Playing counterpoint to the all too human aspects of the narrative is the cosmology or metaphysics of the novel, with the-devil-in-dreams as a Luciferian figure (there is a reference to this entity having played a role in the downfall of the angels), the tempter who thrives on despair and wins others over to his side, “the darkness that wants to destroy, to putrefy the dreams of desperate men”. Dreams, according to Daniel, “were given to us as a fulfilment of God’s ultimate gift of life”, the key to a far richer existence, one with the potential for wonder. It’s not specifically stated as far as I can recall, but my suspicion is that the Quays, the idyllic pockets of reality created as havens by the Firmament Surgeons (in context here given a distinctly British flavour, as if heaven is a picturesque seaside town on the Welsh coast where it’s always summer), are in fact dream states, a consensus reality of sorts situated in an equivalent of the aboriginal dreamtime.

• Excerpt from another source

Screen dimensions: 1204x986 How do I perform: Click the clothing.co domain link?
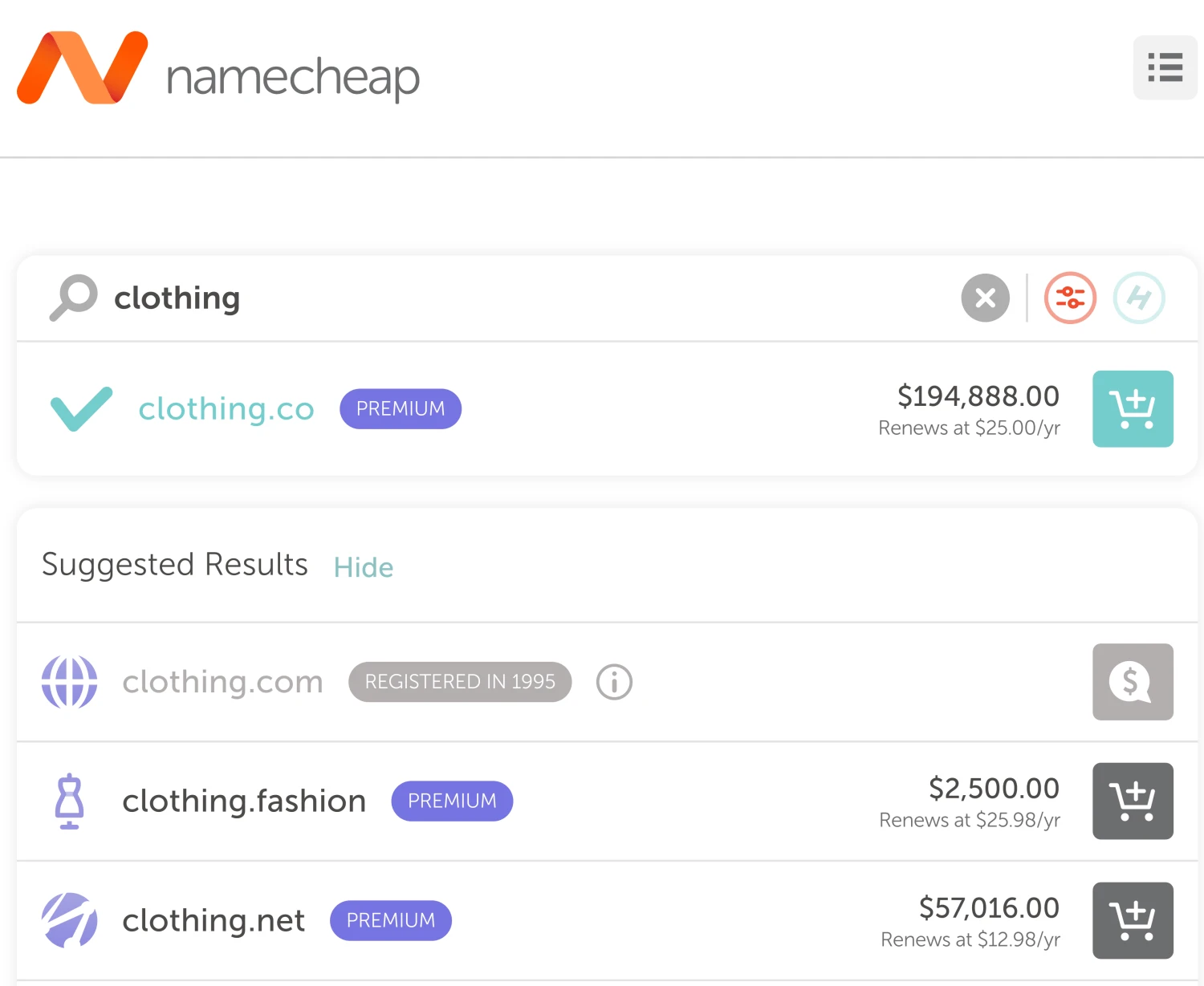pos(226,409)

And it’s in such speculations that Meloy shows his originality, with a reality that appears to be underpinned by positive mental health, a quasi-solipsistic universe that can unravel as a result of sickness and depression.
Meloy offers us a universe of wonders that is in many ways a melange of other fantasies (hints of King’s Dark Tower cycle, Barker’s Abarat), and yet at the same time a unique and distinctive distillation. His God, or whatever passes for God in this iteration, does not have clean hands though. At the end the cause of good can only be achieved through an atrocity that, when seen in isolation, would be regarded by most as an evil act.
The Night Clock is a complicated book, one that turns time back on itself and loads the reader down with a wealth of back story (and you could make a case that there is too much of this if you wanted to nit-pick), with worlds within worlds, but all in their way move the story on, even though we mostly realise how only in hindsight, and it is possible to keep pace without writing notes. In the final analysis the structure of the book seems to mirror the cyclic nature of the Night Clock’s workings, with echoes of the philosophical concept of Eternal Recurrence, so that at the end we are back at the beginning, though whether it is the same beginning is open to question. It is an impressive achievement, a fusion of science fiction, fantasy, and horror, with important things to say about the nature of the modern world and how despair makes us our own worst enemies. I loved it and look forward to seeing where Meloy will take the grander story arc with his future work.
Or, if you want the CliffsNotes version, as I said to the author when asking if he’d be willing to do an interview to complement the review, The Night Clock is “insanely good”.